Il y a aussi en France Christophe André, psychiatre à l’hôpital Sainte Anne à Paris, auteur de Méditer jour après jour, explique que vivre en pleine conscience « c’est prendre le temps de s’arrêter de faire, pour être« . La méditation de pleine conscience consiste à se focaliser sur l’instant présent, sur ses sensations internes et perceptions. Cette attitude prônée par des sagesses orientales favorise un état mental qui prémunit contre le stress et la dépression. S’arr^ter et observer, les yeux fermés, ce qui se passe en soi (sa propre respiration, ses sensations corporelles, le flot incessant des pensées) et autour de soi (sons, odeurs …). Observer, sans juger, sans attendre quoi que ce soit, sans rien empêcher d’arriver à son esprit, m mais aussi sans s’accrocher à ce qui s’y passe. On accepte ce qui vient (sans filtre) sans jugement (on ne décide pas si c’est bien ou mal, désirable ou non) et on ne cherche pas quelque chose de précis. Ce n’est pas une pratique de relaxation. La pleine conscience consiste à être plus présent à soi et au monde, à se laisser envahir par les bruits et les odeurs de l’environnement ainsi que par ses propres sensations.

A mesure, il et recommandé d’adopter la pleine conscience comme une attitude mentale régulière pour bénéficier de parenthèses : profiter des temps d’attente ou de transports pour se recentrer sur sa respiration et sur l’ensemble de ses sensations, prendre l’habitude d’accepter d’éprouver les émotions désagréables (après un conflit ou une difficulté) plutôt que de vouloir les éviter en passant à autre chose … On n’évite pas de ressentir des émotions douloureuses mais, au contraire, on cherche à les accepter sans les amplifier. En méditant en pleine conscience, on ne cherche pas à atteindre un état de détente ou de calme mais à intensifier sa conscience et son recul envers ses expériences intimes. Plutôt que de chercher à ne pas être en colère ou triste, on tend à observer la nature de ces émotions, leur impact sur le corps, les comportements qu’elles déclenchent. Donner un espace à ces émotions négatives permet d’en reprendre le contrôle en leur permettant d’exister et de s’exprimer sans être amplifiées par la répression (ne pas les autoriser) ou la fusion (ne pas s’en distancier).
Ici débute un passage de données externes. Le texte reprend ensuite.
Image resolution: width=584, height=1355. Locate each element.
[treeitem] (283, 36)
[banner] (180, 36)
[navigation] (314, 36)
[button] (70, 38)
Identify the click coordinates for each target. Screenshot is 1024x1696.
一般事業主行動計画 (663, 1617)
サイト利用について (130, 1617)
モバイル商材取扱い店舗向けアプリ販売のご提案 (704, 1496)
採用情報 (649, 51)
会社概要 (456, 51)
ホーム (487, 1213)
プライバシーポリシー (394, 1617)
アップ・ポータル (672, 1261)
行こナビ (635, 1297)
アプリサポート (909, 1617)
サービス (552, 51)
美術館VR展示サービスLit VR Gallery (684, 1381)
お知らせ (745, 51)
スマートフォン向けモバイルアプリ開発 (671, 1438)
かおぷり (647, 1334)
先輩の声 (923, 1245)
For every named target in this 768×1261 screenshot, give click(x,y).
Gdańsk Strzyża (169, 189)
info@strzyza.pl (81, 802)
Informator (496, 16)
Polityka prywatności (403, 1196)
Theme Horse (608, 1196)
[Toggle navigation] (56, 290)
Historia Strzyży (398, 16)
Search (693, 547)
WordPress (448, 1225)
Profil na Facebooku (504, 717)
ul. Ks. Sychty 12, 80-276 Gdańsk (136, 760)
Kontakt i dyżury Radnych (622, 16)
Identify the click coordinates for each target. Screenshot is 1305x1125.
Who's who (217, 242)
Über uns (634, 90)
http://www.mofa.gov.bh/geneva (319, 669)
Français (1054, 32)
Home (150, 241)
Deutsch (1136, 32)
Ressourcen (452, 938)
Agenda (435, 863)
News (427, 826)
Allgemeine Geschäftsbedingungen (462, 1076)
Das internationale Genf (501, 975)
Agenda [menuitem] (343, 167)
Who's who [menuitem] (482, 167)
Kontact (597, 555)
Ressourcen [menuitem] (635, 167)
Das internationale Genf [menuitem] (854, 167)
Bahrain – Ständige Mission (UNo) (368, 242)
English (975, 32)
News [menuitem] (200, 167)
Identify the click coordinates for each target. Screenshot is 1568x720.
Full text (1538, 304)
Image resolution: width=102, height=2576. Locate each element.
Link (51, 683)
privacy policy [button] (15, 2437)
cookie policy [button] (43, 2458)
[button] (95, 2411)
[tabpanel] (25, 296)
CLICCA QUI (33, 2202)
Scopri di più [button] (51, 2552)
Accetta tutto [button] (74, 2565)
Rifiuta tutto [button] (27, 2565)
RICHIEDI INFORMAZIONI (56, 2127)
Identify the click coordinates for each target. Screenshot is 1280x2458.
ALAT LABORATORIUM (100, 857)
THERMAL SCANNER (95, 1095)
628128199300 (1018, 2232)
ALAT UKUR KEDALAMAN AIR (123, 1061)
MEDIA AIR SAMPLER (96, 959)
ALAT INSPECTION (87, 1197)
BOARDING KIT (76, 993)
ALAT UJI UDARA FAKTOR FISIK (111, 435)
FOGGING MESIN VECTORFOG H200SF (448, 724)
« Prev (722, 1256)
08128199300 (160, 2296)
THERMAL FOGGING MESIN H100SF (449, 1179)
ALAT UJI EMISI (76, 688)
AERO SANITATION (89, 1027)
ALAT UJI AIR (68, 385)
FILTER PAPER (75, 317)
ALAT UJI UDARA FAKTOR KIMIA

Aujourd’hui de nombreuses études scientifiques attestent de l’intérêt de la méditation de pleine conscience.

=> On peut trouver quelques applications pour méditer en pleine conscience sur le téléphone

  • Respirelax, application gratuite

=> Quelques petits réflexes

  • On essaie de ne pas faire 2 choses à la fois pour être pleinement conscient de ce que l’on fait au moment où on le fait
  • On prend le temps de faire une pause entre deux activités
  • On apprend à s’arrêter, à ne rien faire dans la journée et sans culpabiliser
  • On mange un repas en prenant le temps de mastiquer et de savourer les aliments. Bon pour l’esprit, bon pour la ligne
  • On prend régulièrement soin de soi, de son corps : séances cocooning au programme

Un jour à la fois, une chose à la fois, une respiration à la fois … trop souvent perdus et dispersés dans les regrets du passé et les spéculations du futur, nous ne sommes pas dans l’Ici et Maintenant.